Come un terremoto, tanto che i sismografi lo hanno registrato. Il piccolo meteorite, caduto nella notte di sabato 6 settembre in una zona boschiva vicino all’aeroporto di Managua, capitale del Nicaragua, ha provocato una forte esplosione creando un ampio cratere. Nessuno è rimato ferito, anche se l’impatto è stato così forte da scatenare il panico tra la popolazione: “È stato come una bomba”. 

La portavoce del governo Rosario Murillo ha  spiegato che la commissione di inchiesta ha determinato che l’esplosione udita vicino alla capitale è stata causata da un meteorite “relativamente piccolo”, che “sembra essersi staccato da un asteroide in transito vicino alla Terra”. L’asteroide 20214 RC è infatti passato a circa 40mila chilometri di distanza dal nostro pianeta, anche se la Nasa non avalla questa ipotesi. Il Nicaragua chiederà a esperti internazionali di aiutare i loro scienziati per capire esattamente cosa sia accaduto. 

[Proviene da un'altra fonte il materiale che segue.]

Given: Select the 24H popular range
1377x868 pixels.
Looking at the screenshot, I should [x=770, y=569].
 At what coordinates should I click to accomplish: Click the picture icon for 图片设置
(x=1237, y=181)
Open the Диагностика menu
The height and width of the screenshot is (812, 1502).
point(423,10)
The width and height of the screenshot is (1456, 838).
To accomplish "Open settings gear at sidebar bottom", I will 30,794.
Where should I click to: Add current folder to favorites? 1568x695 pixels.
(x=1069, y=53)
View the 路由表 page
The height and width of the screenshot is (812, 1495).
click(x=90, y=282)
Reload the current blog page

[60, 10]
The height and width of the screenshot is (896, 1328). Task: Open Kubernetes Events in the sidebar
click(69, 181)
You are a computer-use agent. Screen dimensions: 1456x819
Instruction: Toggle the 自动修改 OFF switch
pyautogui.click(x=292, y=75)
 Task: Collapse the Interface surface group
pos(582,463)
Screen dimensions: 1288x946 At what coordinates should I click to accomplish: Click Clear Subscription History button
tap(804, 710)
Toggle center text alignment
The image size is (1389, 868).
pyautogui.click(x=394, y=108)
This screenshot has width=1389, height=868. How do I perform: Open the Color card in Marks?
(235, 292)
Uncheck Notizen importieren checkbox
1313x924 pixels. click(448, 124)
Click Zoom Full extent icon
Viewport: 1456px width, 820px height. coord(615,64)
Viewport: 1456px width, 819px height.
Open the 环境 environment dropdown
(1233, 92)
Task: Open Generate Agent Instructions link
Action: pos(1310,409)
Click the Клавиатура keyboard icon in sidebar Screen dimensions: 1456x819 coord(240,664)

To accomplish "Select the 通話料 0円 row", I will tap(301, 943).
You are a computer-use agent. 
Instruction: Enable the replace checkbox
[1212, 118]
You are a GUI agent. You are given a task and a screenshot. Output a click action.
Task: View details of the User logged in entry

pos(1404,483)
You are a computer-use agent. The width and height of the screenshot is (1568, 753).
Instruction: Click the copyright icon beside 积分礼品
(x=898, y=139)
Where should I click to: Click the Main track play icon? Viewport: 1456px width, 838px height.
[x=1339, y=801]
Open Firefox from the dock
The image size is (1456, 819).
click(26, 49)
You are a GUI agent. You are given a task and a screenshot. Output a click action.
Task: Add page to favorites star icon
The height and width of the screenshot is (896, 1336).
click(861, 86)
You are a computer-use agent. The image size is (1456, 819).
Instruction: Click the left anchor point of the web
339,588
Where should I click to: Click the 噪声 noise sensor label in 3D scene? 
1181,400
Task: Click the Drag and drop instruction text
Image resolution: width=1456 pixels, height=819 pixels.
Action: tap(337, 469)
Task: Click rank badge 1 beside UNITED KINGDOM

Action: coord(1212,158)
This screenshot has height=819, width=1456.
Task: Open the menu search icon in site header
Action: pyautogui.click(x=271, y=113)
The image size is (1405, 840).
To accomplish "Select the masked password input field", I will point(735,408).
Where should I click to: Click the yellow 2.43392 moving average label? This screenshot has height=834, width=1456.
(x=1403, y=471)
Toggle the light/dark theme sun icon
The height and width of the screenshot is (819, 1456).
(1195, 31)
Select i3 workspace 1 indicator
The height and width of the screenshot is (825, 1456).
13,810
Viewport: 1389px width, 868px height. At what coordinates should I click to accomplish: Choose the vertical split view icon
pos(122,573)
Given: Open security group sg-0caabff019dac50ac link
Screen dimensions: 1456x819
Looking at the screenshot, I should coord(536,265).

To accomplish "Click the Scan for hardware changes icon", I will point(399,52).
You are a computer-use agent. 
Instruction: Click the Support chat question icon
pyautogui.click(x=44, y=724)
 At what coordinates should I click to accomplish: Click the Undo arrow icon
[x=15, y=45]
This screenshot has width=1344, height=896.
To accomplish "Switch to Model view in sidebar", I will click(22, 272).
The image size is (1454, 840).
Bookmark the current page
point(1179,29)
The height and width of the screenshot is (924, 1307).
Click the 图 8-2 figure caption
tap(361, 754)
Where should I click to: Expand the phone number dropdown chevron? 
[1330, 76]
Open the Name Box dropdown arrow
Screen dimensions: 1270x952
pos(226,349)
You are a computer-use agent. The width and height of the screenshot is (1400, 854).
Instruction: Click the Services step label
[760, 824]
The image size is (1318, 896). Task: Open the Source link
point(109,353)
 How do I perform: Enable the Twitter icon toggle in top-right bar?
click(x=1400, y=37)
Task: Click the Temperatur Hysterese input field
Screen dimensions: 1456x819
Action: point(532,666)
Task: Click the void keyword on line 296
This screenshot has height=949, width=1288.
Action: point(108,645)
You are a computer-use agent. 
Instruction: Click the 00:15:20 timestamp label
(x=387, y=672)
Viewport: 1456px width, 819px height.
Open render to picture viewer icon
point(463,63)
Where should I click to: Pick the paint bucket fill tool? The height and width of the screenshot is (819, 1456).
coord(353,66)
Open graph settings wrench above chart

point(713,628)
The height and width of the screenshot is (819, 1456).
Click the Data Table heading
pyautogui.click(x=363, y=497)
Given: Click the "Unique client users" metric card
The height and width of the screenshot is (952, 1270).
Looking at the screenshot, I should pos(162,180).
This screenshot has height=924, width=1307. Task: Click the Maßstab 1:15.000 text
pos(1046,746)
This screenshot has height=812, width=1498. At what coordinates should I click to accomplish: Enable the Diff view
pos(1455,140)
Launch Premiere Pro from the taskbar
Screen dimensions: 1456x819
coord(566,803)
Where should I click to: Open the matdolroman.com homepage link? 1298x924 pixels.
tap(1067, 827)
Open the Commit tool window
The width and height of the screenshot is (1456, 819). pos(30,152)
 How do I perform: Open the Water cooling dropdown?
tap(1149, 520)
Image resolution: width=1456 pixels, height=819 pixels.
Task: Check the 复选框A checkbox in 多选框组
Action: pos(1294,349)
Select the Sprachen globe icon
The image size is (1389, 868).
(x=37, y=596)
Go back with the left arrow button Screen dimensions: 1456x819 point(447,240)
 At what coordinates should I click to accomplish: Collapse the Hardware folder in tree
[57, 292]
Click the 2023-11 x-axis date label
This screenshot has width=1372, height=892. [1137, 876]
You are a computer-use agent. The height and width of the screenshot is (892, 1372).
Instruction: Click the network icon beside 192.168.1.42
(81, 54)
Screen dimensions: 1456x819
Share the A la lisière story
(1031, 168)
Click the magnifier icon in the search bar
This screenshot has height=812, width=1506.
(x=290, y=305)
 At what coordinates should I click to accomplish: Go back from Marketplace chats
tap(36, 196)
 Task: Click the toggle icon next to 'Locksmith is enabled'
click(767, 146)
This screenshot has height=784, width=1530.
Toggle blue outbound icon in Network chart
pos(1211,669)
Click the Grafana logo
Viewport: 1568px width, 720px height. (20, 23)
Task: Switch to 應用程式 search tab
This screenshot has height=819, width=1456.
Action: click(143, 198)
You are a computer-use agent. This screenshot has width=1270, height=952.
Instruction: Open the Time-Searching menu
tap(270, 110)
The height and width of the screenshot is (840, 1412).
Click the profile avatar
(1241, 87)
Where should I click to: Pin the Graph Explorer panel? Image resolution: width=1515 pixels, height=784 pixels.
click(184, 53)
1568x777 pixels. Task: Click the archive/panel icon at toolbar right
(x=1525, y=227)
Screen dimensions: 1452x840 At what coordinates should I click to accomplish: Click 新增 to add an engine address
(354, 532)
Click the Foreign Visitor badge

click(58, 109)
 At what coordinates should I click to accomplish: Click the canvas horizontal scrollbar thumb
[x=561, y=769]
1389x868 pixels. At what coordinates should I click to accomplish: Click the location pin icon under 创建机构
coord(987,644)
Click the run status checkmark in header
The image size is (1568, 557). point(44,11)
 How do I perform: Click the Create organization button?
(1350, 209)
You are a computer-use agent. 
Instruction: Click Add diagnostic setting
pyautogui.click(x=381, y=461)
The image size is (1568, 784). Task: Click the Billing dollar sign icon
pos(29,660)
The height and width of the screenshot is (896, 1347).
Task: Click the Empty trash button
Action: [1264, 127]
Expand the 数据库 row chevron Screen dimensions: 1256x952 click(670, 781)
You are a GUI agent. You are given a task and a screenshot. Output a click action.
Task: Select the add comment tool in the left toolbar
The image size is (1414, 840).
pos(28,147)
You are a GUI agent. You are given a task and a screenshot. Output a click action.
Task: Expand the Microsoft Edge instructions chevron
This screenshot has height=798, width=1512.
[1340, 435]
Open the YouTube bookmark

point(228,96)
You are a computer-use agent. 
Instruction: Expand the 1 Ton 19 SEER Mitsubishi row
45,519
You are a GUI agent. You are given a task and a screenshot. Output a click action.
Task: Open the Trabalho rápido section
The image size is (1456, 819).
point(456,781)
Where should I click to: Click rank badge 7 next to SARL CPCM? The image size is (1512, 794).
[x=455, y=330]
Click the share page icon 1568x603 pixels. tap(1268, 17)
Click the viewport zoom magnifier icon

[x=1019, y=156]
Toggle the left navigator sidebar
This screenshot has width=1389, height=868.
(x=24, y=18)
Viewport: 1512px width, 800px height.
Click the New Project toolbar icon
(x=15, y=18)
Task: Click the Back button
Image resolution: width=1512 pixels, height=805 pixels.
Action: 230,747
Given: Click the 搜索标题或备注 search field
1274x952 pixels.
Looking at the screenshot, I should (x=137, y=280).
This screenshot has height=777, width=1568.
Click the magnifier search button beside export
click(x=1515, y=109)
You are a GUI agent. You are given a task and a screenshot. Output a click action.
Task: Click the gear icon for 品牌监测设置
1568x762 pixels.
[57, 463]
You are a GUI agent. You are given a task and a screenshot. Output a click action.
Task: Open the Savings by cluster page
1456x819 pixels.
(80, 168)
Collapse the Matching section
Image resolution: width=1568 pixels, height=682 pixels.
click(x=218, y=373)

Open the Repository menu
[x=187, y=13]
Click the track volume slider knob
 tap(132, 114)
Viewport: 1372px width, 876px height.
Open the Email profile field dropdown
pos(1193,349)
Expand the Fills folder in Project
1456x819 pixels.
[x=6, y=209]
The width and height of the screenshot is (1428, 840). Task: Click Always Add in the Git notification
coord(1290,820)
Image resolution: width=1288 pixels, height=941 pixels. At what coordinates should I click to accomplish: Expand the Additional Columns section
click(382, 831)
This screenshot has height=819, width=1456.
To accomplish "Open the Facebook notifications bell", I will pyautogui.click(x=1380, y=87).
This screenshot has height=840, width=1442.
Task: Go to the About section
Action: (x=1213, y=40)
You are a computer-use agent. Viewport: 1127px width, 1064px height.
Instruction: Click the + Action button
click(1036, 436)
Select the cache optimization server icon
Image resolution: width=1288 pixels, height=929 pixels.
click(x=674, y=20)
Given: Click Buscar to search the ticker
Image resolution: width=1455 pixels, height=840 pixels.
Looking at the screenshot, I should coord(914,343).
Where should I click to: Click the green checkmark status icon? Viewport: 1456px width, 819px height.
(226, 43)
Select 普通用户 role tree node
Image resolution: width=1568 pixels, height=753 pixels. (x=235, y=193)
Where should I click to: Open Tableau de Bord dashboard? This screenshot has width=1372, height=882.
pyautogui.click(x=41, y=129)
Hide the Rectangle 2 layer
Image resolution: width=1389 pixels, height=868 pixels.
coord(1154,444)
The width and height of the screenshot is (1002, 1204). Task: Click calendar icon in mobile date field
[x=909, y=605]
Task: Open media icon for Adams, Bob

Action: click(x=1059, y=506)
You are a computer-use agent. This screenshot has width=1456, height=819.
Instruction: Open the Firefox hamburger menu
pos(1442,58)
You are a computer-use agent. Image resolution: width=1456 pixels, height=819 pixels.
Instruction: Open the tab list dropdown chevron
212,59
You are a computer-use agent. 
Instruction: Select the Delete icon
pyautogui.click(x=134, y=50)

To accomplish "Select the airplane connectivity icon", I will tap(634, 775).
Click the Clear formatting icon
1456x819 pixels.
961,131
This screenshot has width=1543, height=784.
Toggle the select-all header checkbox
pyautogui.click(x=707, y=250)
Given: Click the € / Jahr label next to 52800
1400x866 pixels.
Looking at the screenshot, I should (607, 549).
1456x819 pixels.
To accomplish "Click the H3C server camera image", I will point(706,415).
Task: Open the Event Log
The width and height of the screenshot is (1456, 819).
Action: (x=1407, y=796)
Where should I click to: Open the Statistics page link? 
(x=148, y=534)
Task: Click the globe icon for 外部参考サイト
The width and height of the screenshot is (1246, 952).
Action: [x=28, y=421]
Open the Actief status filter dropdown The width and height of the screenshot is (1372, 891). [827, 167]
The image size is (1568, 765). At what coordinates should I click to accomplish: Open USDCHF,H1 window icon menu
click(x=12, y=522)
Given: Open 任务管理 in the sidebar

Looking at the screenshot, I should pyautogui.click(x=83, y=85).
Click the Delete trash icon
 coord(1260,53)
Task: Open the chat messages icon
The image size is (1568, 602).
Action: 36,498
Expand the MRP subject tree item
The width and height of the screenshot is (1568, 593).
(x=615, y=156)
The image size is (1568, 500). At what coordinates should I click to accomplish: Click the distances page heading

La Nasa però non concorda sulla correlazione del passaggio dell’asteroide e il cratere che si è formato sottolineando che finora nessuna testimonianza è emersa (gli abitanti del posto hanno riferito di aver sentito una forte esplosione ma di non aver visto nulla in cielo) né ci sono immagini di un lampo di luce in cielo o tracce di detriti che sono tipicamente associate a una meteora della dimensione necessaria per produrre un tale cratere. Secondo l’agenzia spaziale Usa anche se 13 ore prima c’è stato un passaggio ravvicinato dell’asteroide 2014 RC i due eventi sono indipendenti

Humberto Saballos, vulcanologo dell’Istituto nicaraguense di studi territoriali, ha comunicato che il cratere ha un diametro di 12 metri ed è profondo cinque. Non è ancora chiaro se il corpo celeste si sia disintegrato all’impatto o sia stato sepolto dal terreno che ha sollevato, ha aggiunto Saballos. “Dobbiamo studiare di più l’evento”, ha detto Humberto Garcia, del Centro di astronomia dell’Università autonoma nazionale del Nicaragua.